Presente alla conferenza anche il direttore della Rsi Maurizio Canetta, che ha sottolineato come a suo modo di vedere la Radiotelevisione della Svizzera Italiana ha anche il compito, essendo la televisione pubblica di una regione linguistica a prevalenza italofona, di promuovere la conoscenza di questa lingua sull'intero territorio nazionale, oltre che nella sua regione di riferimento. L'idea alla base del DVD dei Frontaliers, ha spiegato Canetta, era quella di offrire un prodotto  divertente e comico e uscire da una visione scolastica della promozione dell'italiano. Yvonne Pesenti Salazar, direttrice del Percento culturale Migros, ha sottolineato come l'italiano viva un momento di crisi, soprattutto in Svizzera tedesca. La lingua è il principale vettore di trasmissione di una cultura e pertanto la "biodiversità linguistica" che caratterizza la Svizzera va salvaguardata. 

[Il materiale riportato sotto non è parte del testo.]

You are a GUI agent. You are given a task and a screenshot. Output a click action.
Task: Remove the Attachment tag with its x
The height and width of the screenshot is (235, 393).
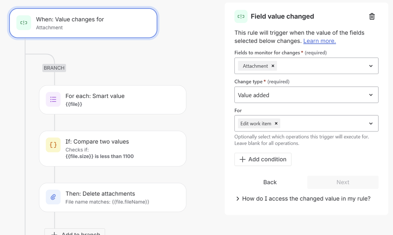pos(273,66)
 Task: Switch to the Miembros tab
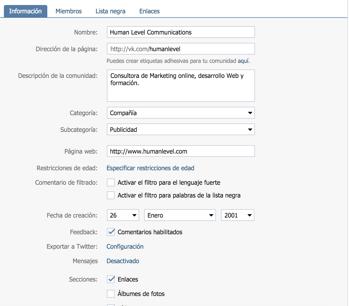point(68,11)
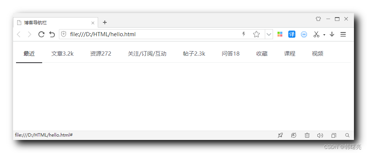Open the 关注/订阅/互动 link
The image size is (367, 153).
coord(147,54)
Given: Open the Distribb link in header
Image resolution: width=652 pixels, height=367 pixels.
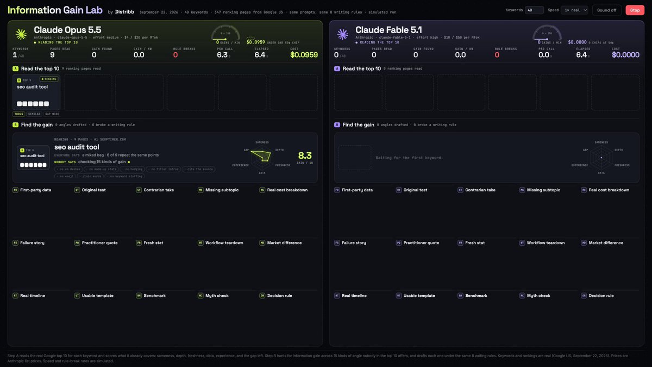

Crista Rigozzi ha parlato della sua esperienza Oltralpe, sottolineando come spesso il Ticino e la Svizzera Italiana siano associati più alle vacanze e alla gastronomia, che non ad un identità culturale che fa parte di quella Svizzera. Anche i social media e la diffusione dell'inglese mettono sotto pressione questa identità, similmente per quanto accade anche con la lingua francese e romancia. Portare i ragazzi svizzeri di lingua tedesca, francese e romancia in Ticino è un passo importante per salvaguardare questa minoranza.